На улицах было темным-темно. Пришла оттепель, на крышах повисли сосульки, и с них капало как из плохо привёрнутого самоварного краника. По всей улице стоял негромкий разговор капель.
— Ох, опять батька у меня валенки отберёт, — хныкал Ванька. — Дрова сегодня надо было нарубить… Разозлится он…
— Да ну тебя с валенками, — отвечал Сашка. — Подумаешь, прибьёт, испугался. Наш Лёня вон чего натерпелся и то, пожалуй, не плакал.
— Жаль, что я в гражданской не участвовал, — проговорил Смолин. — Вот, ребята, на Алтай бы… Кайгородову бы наклепать…
И вдруг из-за угла наперерез нам кинулись какие-то люди. В щёку мне ударила острая сосулька. Я быстро обернулся и, ничего не видя в темноте, со всей силы ткнул во что-то мягкое, холодное, — наверное, в чьё-нибудь лицо.
Раздался крик, мой противник покачнулся. Правой рукой я схватил его за воротник, а левой всё наддавал и наддавал кулаком куда попало. Он рванулся, кусок воротника остался у меня в руке. Я сунул его в карман и догнал убежавших вперёд ребят.
— Ну? — спросил Сашка. — Отделал он тебя?

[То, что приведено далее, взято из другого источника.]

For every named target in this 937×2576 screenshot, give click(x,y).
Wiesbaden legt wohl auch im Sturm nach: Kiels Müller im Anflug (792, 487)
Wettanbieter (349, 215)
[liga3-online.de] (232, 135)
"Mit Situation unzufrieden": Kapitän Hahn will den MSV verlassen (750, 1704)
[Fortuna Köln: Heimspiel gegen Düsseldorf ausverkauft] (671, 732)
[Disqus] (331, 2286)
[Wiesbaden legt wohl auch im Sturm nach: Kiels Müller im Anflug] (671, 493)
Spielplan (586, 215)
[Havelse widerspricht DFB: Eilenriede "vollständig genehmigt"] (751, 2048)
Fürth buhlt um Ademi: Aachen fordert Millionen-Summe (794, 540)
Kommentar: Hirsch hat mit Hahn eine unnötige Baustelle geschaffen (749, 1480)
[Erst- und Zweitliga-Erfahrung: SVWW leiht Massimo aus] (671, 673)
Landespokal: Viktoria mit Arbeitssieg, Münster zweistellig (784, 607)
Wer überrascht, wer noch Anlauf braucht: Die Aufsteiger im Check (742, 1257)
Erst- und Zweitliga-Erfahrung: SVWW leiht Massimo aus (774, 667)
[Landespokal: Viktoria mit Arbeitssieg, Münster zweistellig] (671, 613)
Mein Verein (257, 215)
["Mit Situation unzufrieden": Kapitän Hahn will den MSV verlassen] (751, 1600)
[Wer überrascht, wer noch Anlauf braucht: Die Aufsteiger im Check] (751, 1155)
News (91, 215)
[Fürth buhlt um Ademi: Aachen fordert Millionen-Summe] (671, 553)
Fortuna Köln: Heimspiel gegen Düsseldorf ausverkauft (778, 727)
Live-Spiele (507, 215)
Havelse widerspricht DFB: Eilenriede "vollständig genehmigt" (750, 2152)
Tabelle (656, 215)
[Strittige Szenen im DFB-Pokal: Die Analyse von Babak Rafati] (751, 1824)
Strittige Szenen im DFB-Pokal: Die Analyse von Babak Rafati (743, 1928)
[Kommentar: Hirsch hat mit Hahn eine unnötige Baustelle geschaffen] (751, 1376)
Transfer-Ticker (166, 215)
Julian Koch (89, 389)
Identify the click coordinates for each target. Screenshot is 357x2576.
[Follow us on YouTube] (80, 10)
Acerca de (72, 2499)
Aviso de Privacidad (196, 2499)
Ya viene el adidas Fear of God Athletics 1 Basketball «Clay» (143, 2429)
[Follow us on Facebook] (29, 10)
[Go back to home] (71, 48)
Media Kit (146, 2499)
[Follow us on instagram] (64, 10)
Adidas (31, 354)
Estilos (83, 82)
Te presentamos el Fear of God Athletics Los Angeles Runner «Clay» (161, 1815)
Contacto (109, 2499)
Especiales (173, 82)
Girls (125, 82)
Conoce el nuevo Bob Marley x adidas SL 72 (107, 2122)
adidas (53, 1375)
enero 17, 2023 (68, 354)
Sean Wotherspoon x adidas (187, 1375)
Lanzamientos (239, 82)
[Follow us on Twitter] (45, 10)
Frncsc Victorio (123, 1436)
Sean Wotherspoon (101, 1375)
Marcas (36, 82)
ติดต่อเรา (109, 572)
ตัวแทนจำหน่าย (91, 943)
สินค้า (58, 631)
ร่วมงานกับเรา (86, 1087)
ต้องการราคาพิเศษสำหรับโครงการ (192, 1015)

— Как бы не так! Не на такого напал!
— А мы второго в сугроб прямо ткнули. Он едва ноги унёс.
— Так и надо. Не разглядеть только было, кто наскочил-то.
Мы дрожали мелкой дрожью, пока не подошли к моему дому.
В нашем окне мигал свет.
— Бывай, Коля!.. Завтра за водой! — крикнул Сашка.
Я даже не ответил: от калитки я увидел, что на крыльце стояла мать, закутанная в большой платок.
Она молча пропустила меня вперёд себя и молча глядела, как я раздевался. Вдруг она схватила меня за руку и потащила к моргалке.
— Ну-ка покажись, покажись, — говорила она, поднимая кружечку с керосином к самому моему лицу. — Что это? Кровь? Всё лицо в крови! Я так и знала, что это кончится поножовщиной.
— Да какая же поножовщина, мама! — воскликнул я. — Упал я просто. На сосульку налетел.
— Знаю, знаю, что это за сосулька, — говорила мать, — хватит! Совсем от рук отбился, ничего не делаешь… Нет, кончено, Коля, не могу я больше. Надо уходить из отряда.
Она ещё долго что-то говорила, а я залез под одеяло, заткнул уши и шептал про себя: «Из отряда не уйду… из отряда не уйду… Пионера не сломить… Ты буржуйка, ты буржуйка, а я из отряда не уйду».
Я бормотал, пока не уснул.
Спал я тревожно, проснулся с третьими петухами, даже мать ещё не разводила печку. Я наносил ледяных дров, подмёл комнаты, разбудил Володьку, приготовил кадку и салазки.
— Что попало? — спросил Володька. — Вчера опять в час ночи пришёл?
— Не твоё дело, — буркнул я. — Мелюзга! Будешь подначивать, в Нансена играть не приму.
Володька сразу утихомирился.
Мы только что выехали за калитку, как повстречали Сашку и Ваньку. Они уже были завалены мокрым снегом — вьюжило.
— Привет моему верному помощнику, товарищу Свердруппу! — сказал я Сашке.
— Привет тебе, смелый Фритьоф Нансен! — отвечал Сашка. — Итак, ты твёрдо решил достичь ледяной Гренландии?
— Да, — отвечал я, — в поход, товарищи.
Мы двинулись, жмурясь от летящего в глаза мокрого липкого снега. Гремели кадушки, в вёдрах выл ветер. Мы шли и играли в Нансена.
После того как мы узнали про его жизнь и работу, мы каждый раз поездку за водой превращали в арктический поход.
Обледеневшая водораздельная будка была Гренландией, школа — Северным полюсом. Сашка был моим помощником Свердруп-пом, Ванька — лапландцем (он и лицом-то подходил), Володька — собаками.
— А я даже бутылочки захватил, — сказал Сашка, — утром набил снегом и повесил себе за пазуху, чтоб вода была.